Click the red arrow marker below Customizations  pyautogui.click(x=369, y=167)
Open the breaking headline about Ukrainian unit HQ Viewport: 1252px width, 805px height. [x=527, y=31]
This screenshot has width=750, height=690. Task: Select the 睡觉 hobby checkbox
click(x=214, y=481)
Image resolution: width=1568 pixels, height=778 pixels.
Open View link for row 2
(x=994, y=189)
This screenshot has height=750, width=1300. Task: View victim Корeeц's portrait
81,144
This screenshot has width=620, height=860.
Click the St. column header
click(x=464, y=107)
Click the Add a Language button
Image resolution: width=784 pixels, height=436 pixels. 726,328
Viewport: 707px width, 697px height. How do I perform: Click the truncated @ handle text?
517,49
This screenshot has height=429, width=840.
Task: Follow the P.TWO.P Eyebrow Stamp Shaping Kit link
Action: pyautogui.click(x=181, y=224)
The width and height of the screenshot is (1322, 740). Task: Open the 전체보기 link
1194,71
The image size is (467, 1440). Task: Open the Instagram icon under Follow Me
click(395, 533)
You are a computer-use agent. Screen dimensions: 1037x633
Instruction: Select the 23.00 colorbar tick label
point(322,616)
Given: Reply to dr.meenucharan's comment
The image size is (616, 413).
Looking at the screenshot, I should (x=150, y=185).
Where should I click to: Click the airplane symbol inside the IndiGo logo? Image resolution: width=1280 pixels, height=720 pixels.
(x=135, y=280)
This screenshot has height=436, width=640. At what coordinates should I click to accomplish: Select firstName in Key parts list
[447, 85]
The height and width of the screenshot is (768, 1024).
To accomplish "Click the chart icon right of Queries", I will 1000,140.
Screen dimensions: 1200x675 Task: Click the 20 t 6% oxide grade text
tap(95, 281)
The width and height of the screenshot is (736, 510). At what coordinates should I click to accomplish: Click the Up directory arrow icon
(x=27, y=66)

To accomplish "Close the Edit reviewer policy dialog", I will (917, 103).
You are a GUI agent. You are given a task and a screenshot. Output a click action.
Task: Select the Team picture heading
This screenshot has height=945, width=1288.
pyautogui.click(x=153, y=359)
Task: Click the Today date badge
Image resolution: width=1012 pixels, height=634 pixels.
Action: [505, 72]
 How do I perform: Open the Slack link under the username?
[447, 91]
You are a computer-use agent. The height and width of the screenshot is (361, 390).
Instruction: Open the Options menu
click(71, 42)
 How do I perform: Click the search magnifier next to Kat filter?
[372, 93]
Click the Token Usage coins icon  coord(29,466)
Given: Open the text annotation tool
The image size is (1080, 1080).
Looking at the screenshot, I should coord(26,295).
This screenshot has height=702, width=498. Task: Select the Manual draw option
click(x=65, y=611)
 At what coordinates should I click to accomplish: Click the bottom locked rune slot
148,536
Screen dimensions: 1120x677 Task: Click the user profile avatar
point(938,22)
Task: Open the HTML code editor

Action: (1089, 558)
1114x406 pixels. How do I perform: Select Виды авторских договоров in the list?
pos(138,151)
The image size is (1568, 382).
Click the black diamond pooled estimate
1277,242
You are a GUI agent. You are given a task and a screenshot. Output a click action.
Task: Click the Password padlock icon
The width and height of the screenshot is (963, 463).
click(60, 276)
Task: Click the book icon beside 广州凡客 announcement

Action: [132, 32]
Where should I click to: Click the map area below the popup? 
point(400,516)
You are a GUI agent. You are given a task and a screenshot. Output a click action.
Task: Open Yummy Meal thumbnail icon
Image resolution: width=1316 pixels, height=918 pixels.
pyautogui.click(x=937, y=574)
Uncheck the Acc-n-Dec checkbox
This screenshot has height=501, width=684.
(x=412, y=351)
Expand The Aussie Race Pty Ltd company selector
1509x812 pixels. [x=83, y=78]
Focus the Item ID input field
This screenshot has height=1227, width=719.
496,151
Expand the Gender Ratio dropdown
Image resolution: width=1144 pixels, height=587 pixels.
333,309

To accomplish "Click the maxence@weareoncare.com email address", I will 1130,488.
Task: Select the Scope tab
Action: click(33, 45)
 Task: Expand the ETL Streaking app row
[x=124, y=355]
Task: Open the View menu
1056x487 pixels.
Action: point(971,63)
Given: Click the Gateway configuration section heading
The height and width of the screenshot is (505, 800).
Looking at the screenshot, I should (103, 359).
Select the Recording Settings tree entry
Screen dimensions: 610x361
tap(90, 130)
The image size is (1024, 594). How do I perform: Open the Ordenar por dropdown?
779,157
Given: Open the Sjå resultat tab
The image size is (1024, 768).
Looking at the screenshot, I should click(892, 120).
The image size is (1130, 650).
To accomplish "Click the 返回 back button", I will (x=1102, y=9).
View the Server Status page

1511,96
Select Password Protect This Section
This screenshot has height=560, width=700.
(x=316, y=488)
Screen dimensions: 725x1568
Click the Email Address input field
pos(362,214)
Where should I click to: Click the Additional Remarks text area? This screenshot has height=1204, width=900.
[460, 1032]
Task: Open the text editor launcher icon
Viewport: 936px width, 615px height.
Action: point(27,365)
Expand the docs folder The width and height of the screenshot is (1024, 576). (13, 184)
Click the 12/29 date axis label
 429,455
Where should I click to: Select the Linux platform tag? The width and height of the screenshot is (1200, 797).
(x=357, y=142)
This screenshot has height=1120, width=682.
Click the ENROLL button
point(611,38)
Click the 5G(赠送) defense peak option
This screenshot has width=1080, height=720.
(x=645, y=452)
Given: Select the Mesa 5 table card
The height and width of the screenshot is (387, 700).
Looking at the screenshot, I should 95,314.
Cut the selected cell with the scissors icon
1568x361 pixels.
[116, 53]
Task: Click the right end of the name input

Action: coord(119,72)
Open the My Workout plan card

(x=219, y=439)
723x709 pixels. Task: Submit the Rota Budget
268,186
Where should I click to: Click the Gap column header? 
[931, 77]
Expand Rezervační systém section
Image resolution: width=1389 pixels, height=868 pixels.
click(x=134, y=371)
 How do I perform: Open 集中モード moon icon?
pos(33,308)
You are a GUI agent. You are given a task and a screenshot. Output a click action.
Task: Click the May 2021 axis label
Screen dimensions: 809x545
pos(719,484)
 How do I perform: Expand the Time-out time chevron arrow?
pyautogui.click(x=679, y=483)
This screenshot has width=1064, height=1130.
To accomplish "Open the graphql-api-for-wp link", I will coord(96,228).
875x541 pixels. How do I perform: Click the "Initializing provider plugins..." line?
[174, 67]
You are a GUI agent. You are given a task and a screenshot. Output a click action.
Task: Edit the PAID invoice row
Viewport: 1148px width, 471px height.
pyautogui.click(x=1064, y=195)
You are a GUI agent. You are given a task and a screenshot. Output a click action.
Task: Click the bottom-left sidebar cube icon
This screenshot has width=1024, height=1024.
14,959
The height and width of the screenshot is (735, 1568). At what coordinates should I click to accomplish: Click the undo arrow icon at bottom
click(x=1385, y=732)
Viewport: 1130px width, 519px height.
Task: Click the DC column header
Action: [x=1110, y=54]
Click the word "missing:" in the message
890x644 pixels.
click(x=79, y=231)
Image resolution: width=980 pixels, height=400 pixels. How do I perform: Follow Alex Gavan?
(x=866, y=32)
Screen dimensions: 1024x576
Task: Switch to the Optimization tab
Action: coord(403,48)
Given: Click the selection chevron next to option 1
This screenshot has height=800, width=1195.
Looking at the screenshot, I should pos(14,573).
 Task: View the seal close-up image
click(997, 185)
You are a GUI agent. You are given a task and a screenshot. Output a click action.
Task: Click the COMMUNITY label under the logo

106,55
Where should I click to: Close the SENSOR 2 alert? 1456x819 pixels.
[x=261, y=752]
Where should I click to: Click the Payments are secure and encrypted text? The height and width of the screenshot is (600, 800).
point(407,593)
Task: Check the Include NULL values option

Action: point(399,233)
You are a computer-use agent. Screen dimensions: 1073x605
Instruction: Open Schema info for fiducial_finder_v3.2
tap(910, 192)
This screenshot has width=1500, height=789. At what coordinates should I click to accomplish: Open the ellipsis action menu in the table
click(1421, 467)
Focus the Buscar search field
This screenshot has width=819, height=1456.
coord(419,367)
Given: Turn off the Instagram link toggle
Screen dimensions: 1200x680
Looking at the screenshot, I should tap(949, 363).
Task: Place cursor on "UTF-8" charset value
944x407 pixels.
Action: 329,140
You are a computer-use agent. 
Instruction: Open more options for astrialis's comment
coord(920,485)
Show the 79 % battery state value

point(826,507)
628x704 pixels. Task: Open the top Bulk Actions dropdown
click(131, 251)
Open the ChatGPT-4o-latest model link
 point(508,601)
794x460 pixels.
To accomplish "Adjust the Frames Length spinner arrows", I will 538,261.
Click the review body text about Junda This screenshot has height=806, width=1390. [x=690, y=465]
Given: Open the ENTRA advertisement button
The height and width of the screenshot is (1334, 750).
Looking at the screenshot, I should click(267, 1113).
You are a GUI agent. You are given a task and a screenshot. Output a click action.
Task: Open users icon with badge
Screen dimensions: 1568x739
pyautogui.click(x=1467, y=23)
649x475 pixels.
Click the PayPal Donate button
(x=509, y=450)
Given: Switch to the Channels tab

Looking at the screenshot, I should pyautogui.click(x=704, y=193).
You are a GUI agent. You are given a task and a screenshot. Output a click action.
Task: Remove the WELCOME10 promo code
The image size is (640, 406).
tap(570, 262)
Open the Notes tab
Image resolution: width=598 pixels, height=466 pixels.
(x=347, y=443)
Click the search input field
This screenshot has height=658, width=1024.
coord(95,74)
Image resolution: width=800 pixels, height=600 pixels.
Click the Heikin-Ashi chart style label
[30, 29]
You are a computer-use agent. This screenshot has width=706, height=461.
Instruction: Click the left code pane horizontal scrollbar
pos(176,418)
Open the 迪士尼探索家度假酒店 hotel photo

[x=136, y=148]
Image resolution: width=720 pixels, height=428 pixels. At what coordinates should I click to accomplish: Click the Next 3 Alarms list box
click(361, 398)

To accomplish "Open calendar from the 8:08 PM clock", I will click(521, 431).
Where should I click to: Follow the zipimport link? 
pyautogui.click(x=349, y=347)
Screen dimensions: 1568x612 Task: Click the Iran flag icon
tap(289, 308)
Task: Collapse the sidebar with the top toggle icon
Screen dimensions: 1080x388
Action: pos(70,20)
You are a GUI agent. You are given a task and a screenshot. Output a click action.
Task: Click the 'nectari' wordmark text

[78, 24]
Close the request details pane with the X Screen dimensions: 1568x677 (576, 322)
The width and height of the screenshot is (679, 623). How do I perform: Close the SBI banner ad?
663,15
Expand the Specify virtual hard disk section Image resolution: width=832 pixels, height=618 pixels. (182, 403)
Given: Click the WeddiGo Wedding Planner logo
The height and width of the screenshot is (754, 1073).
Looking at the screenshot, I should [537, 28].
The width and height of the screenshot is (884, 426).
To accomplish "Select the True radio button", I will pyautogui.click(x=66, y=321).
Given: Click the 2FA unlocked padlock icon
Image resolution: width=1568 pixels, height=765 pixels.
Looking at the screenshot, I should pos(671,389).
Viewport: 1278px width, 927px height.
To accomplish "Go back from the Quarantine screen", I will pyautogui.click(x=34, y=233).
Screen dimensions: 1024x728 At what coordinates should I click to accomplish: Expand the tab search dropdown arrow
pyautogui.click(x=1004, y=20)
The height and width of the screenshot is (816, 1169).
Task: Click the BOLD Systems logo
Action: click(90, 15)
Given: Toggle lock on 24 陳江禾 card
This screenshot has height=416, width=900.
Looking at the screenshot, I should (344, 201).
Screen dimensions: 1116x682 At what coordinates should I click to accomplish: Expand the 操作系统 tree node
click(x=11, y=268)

# PROMPT
Print the lines above, unchanged, from the start of the records to the line with "Given: Reply to dr.meenucharan's comment", including that final line.

# RESPONSE
Click the red arrow marker below Customizations  pyautogui.click(x=369, y=167)
Open the breaking headline about Ukrainian unit HQ Viewport: 1252px width, 805px height. [x=527, y=31]
This screenshot has width=750, height=690. Task: Select the 睡觉 hobby checkbox
click(x=214, y=481)
Image resolution: width=1568 pixels, height=778 pixels.
Open View link for row 2
(x=994, y=189)
This screenshot has height=750, width=1300. Task: View victim Корeeц's portrait
81,144
This screenshot has width=620, height=860.
Click the St. column header
click(x=464, y=107)
Click the Add a Language button
Image resolution: width=784 pixels, height=436 pixels. 726,328
Viewport: 707px width, 697px height. How do I perform: Click the truncated @ handle text?
517,49
This screenshot has height=429, width=840.
Task: Follow the P.TWO.P Eyebrow Stamp Shaping Kit link
Action: pyautogui.click(x=181, y=224)
The width and height of the screenshot is (1322, 740). Task: Open the 전체보기 link
1194,71
The image size is (467, 1440). Task: Open the Instagram icon under Follow Me
click(395, 533)
You are a computer-use agent. Screen dimensions: 1037x633
Instruction: Select the 23.00 colorbar tick label
point(322,616)
Given: Reply to dr.meenucharan's comment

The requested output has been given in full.